───── Extracted records ─────
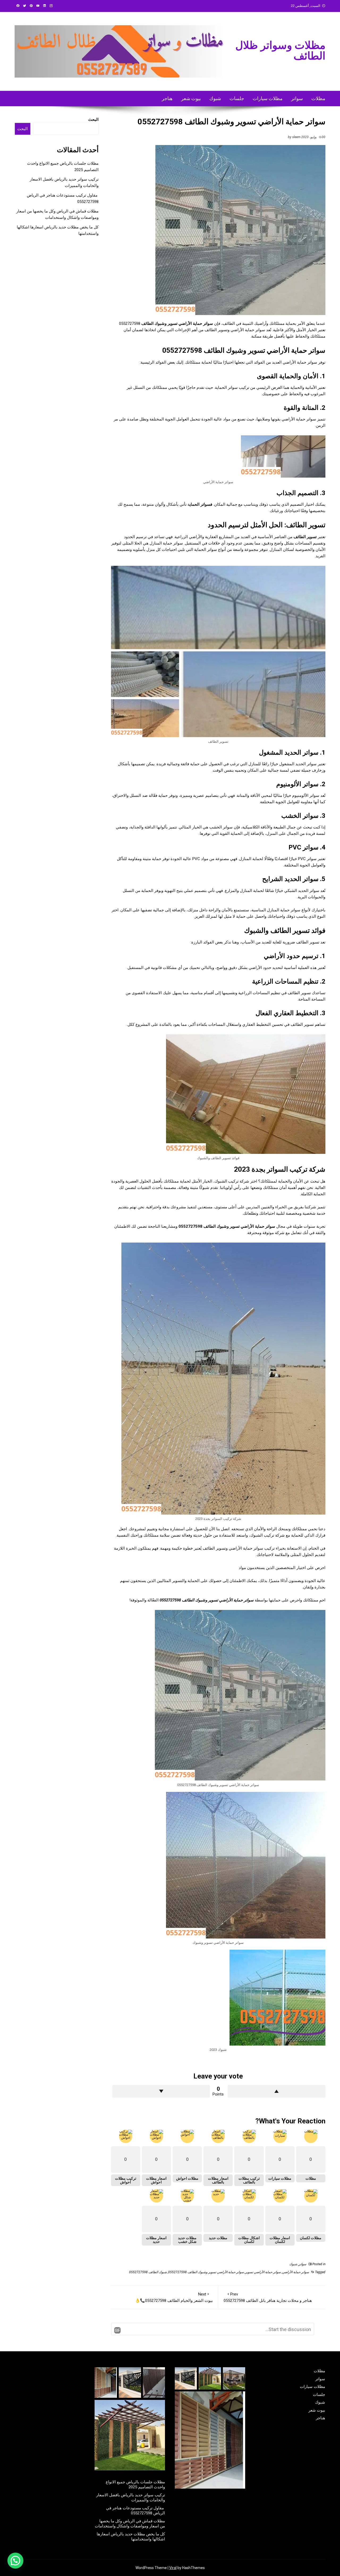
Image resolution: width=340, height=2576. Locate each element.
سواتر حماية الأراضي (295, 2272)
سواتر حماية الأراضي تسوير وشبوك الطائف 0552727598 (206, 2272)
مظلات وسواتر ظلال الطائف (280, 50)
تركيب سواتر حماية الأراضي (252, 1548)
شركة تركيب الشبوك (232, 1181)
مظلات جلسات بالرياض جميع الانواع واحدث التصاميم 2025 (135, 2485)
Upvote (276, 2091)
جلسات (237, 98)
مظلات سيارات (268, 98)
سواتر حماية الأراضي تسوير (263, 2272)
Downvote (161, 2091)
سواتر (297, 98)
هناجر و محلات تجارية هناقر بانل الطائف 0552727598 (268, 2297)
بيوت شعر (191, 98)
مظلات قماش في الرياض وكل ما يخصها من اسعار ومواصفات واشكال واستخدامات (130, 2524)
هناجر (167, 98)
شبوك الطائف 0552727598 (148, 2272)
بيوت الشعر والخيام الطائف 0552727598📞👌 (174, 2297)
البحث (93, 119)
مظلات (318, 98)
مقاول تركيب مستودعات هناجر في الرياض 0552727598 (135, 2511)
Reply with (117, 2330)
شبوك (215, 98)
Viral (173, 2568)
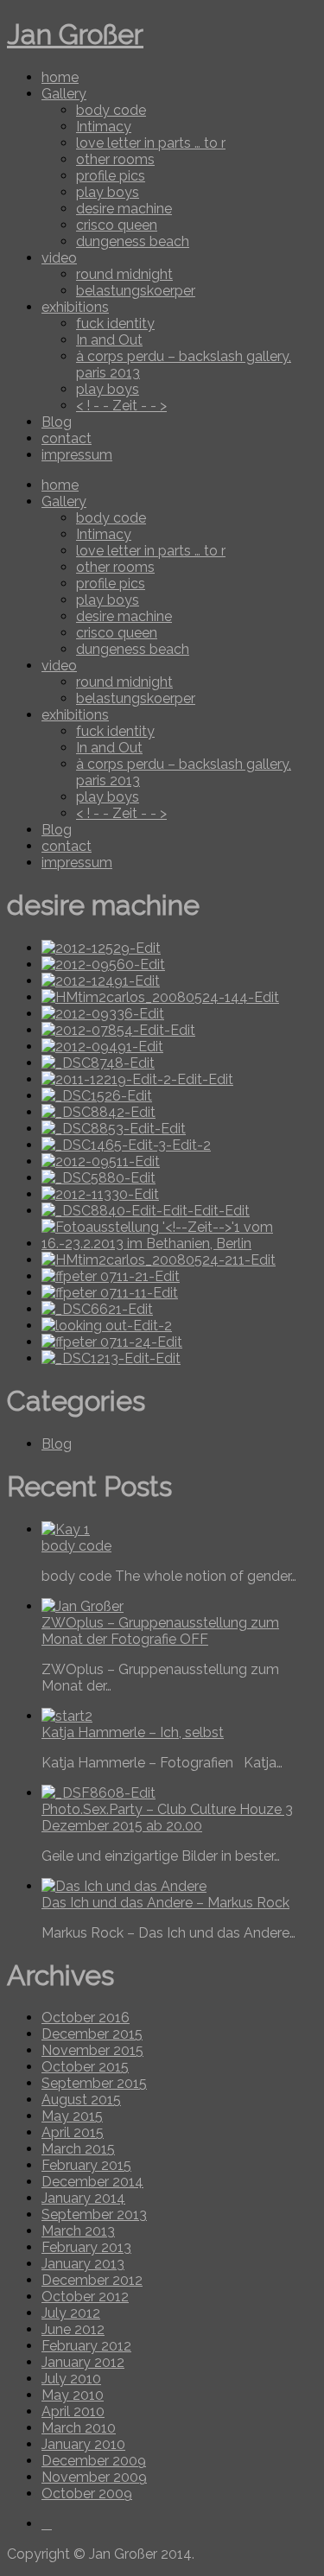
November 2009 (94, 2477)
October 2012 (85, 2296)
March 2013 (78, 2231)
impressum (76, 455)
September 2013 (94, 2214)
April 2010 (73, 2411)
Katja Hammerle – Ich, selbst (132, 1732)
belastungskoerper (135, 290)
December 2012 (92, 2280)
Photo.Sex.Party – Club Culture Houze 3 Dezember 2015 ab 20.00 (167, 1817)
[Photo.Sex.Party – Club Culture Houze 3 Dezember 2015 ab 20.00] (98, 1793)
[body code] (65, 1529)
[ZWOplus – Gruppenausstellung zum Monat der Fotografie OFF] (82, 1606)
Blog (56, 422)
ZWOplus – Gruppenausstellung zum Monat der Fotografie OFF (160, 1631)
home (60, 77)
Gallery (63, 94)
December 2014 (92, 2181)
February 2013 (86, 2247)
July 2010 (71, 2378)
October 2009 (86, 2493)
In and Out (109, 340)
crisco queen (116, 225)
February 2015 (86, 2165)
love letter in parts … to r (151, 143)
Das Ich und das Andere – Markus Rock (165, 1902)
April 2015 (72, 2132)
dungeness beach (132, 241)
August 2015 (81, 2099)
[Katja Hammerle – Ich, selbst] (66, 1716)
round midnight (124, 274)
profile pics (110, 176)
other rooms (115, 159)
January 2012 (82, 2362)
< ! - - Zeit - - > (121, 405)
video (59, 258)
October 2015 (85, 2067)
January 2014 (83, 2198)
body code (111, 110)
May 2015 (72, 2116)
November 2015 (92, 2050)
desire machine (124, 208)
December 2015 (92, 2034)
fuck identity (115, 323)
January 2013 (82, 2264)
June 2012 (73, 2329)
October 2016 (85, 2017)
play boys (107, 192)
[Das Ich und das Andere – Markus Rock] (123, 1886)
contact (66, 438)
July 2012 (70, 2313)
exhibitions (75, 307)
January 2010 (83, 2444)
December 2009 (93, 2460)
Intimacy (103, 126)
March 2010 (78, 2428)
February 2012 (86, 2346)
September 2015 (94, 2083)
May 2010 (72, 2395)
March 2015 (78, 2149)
─────
───── Extracted records ─────
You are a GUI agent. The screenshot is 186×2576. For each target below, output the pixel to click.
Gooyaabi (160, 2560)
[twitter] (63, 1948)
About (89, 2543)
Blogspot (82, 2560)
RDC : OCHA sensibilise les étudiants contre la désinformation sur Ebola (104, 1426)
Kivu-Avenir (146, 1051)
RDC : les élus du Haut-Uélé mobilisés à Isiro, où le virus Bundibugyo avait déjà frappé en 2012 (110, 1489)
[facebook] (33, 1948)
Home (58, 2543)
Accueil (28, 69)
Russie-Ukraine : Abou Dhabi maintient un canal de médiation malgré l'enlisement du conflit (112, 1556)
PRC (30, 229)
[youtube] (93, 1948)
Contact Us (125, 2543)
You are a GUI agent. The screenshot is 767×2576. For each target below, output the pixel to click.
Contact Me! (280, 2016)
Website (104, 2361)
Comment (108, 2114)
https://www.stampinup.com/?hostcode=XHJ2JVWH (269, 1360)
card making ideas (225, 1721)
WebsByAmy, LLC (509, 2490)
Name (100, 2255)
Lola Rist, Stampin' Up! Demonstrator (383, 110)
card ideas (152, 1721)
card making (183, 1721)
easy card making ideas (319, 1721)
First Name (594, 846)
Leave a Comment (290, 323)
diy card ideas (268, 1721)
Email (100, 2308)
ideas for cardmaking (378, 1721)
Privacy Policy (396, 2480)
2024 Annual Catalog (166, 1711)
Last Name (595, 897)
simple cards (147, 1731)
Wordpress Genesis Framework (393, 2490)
─────
───── Extracted records ─────
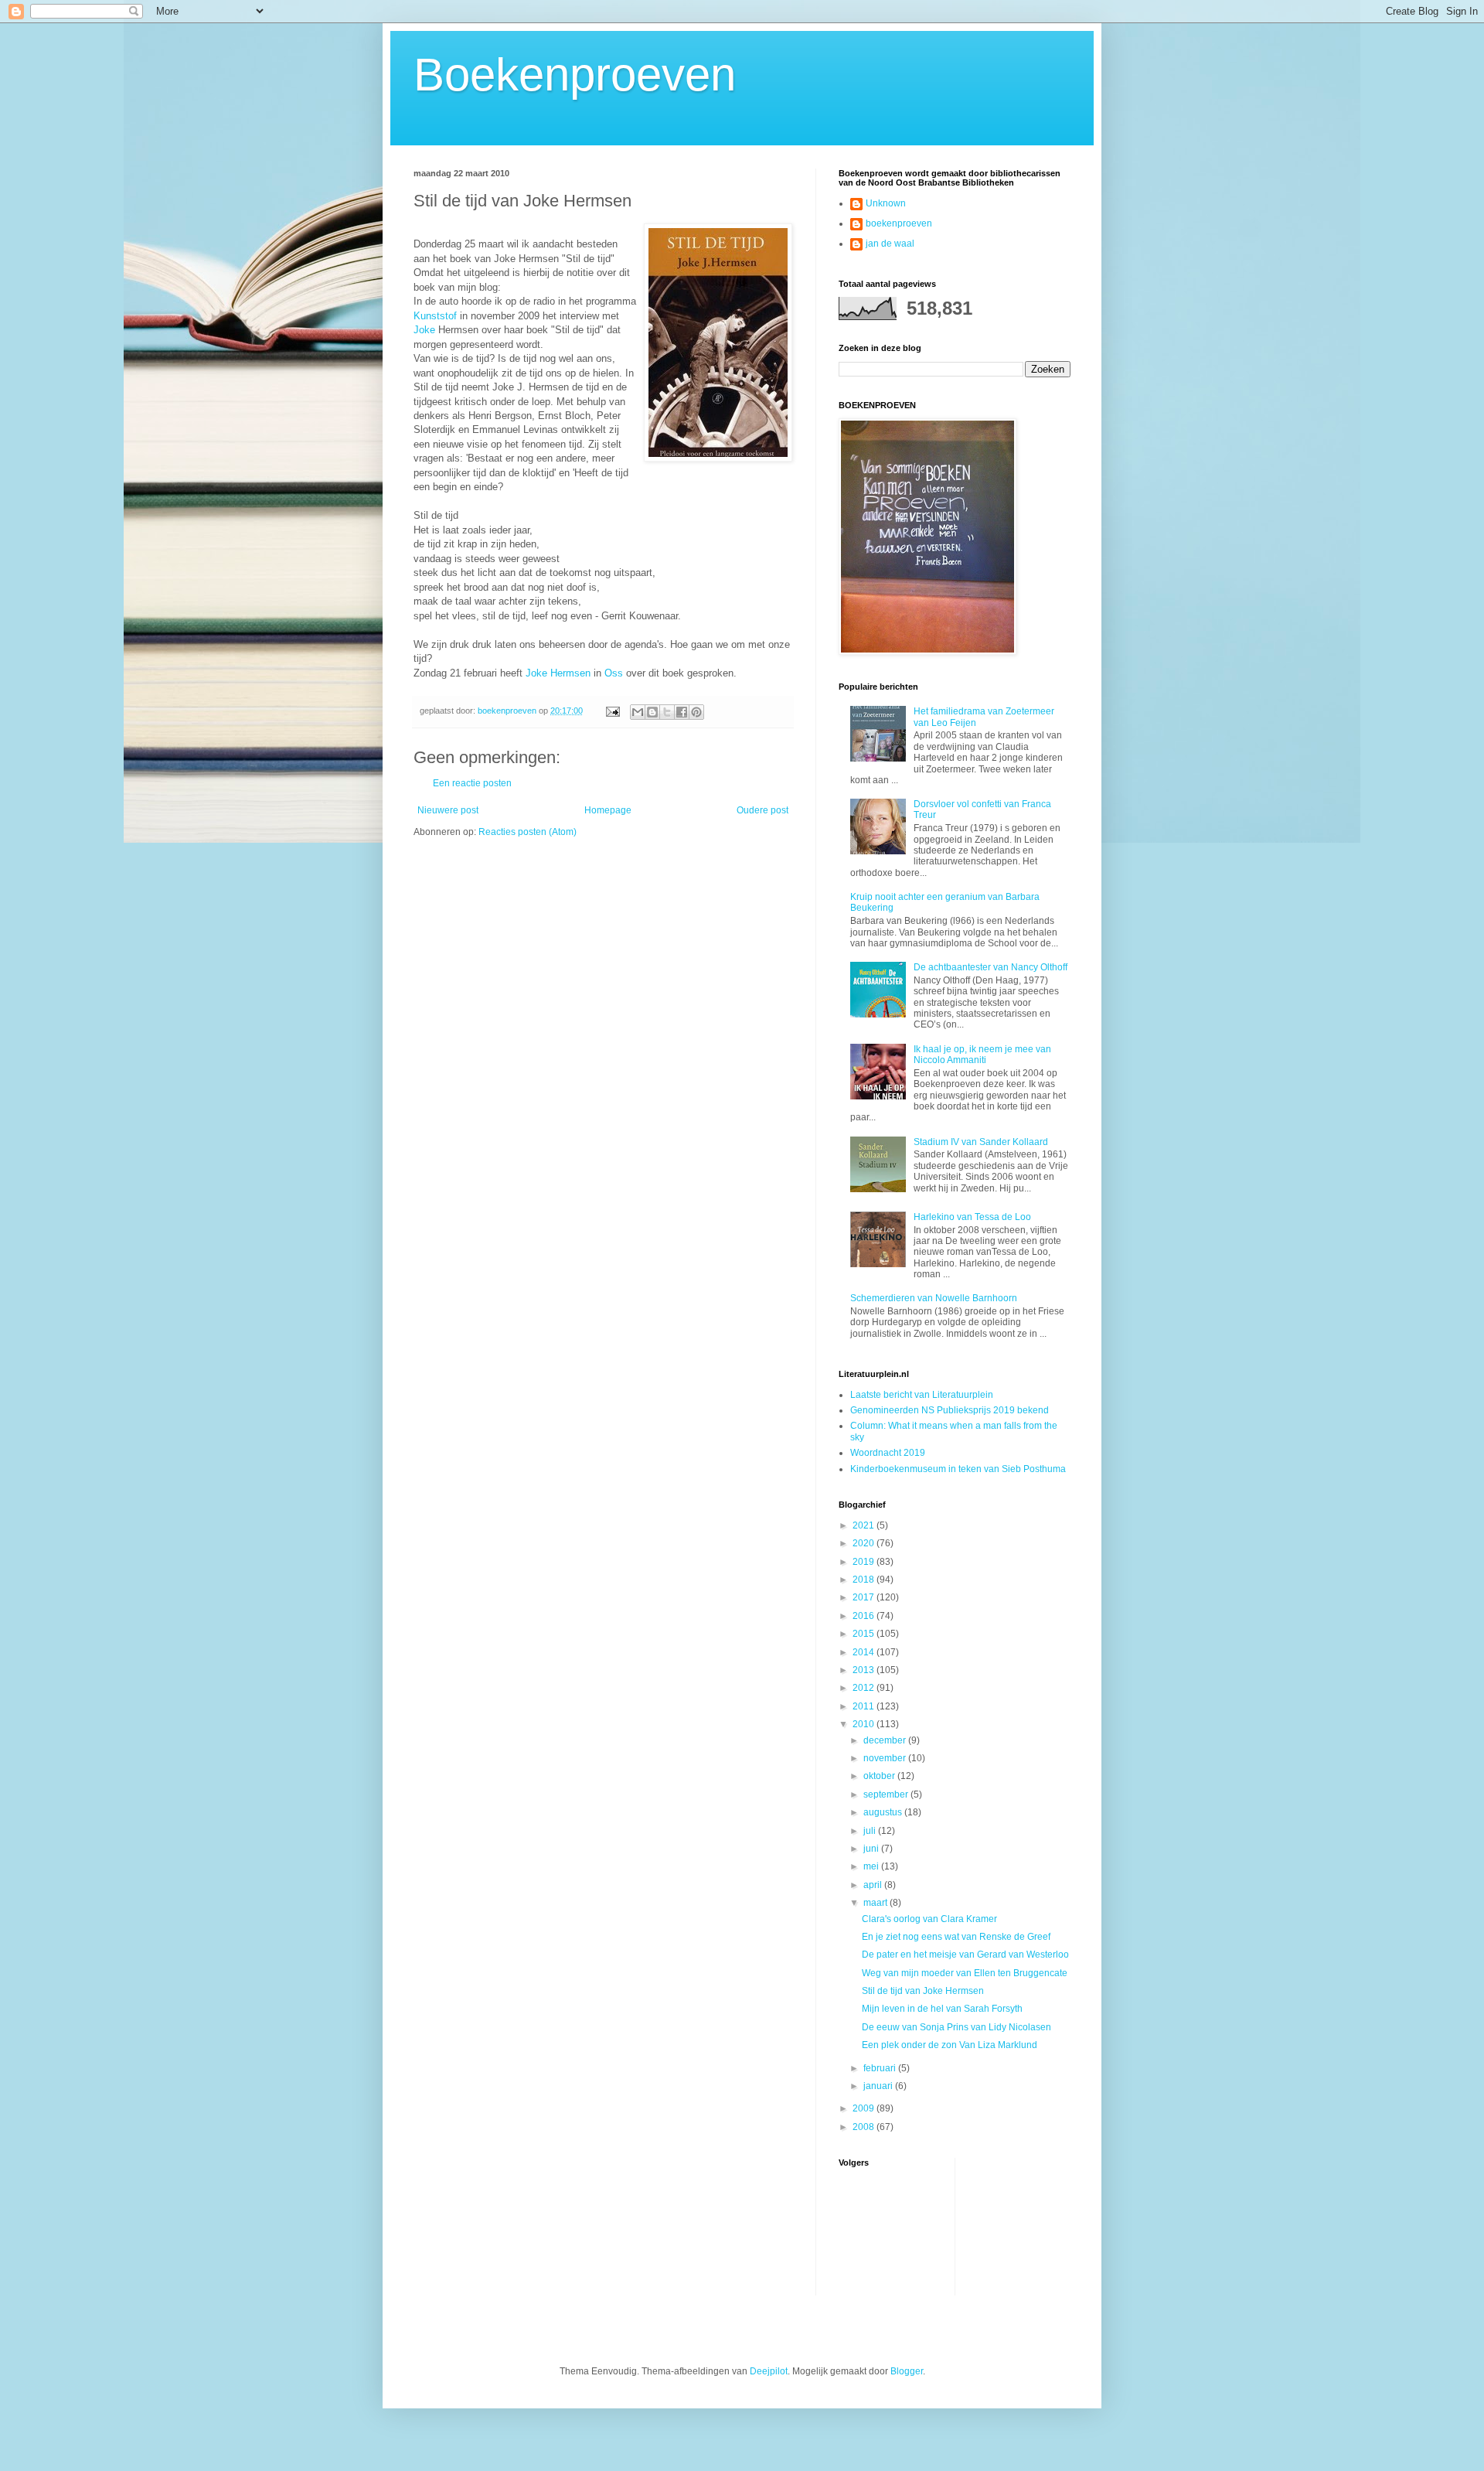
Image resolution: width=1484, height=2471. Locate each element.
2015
─────
Repeat only the stretch of data above that runs from the line with "Image resolution: width=340, height=2576." to the line with "January 2012 (82, 2362)". Keep both end lines; exclude pictures.

Image resolution: width=340, height=2576. Locate each element.
سواتر حماية الأراضي (295, 2272)
سواتر حماية الأراضي تسوير وشبوك الطائف 0552727598 (206, 2272)
مظلات وسواتر ظلال الطائف (280, 50)
تركيب سواتر حماية الأراضي (252, 1548)
شركة تركيب الشبوك (232, 1181)
مظلات جلسات بالرياض جميع الانواع واحدث التصاميم 2025 (135, 2485)
Upvote (276, 2091)
جلسات (237, 98)
مظلات سيارات (268, 98)
سواتر حماية الأراضي تسوير (263, 2272)
Downvote (161, 2091)
سواتر (297, 98)
هناجر و محلات تجارية هناقر بانل الطائف 0552727598 (268, 2297)
بيوت شعر (191, 98)
مظلات قماش في الرياض وكل ما يخصها من اسعار ومواصفات واشكال واستخدامات (130, 2524)
هناجر (167, 98)
شبوك الطائف 0552727598 (148, 2272)
بيوت الشعر والخيام الطائف 0552727598📞👌 (174, 2297)
البحث (93, 119)
مظلات (318, 98)
مقاول تركيب مستودعات هناجر في الرياض 0552727598 (135, 2511)
Reply with (117, 2330)
شبوك (215, 98)
Viral (173, 2568)
November 2009 (94, 2477)
October 2012 (85, 2296)
March 2013 (78, 2231)
impressum (76, 455)
September 2013 (94, 2214)
April 2010 (73, 2411)
Katja Hammerle – Ich, selbst (132, 1732)
belastungskoerper (135, 290)
December 2012 (92, 2280)
Photo.Sex.Party – Club Culture Houze 3 Dezember 2015 ab 20.00 (167, 1817)
[Photo.Sex.Party – Club Culture Houze 3 Dezember 2015 ab 20.00] (98, 1793)
[body code] (65, 1529)
[ZWOplus – Gruppenausstellung zum Monat der Fotografie OFF] (82, 1606)
Blog (56, 422)
ZWOplus – Gruppenausstellung zum Monat der Fotografie OFF (160, 1631)
home (60, 77)
Gallery (63, 94)
December 2014 (92, 2181)
February 2013 (86, 2247)
July 2010 (71, 2378)
October 2009 (86, 2493)
In and Out (109, 340)
crisco queen (116, 225)
February 2015 (86, 2165)
love letter in parts … to r (151, 143)
Das Ich und das Andere – Markus Rock (165, 1902)
April 2015 (72, 2132)
dungeness beach (132, 241)
August 2015 (81, 2099)
[Katja Hammerle – Ich, selbst] (66, 1716)
round midnight (124, 274)
profile pics (110, 176)
other rooms (115, 159)
January 2012 (82, 2362)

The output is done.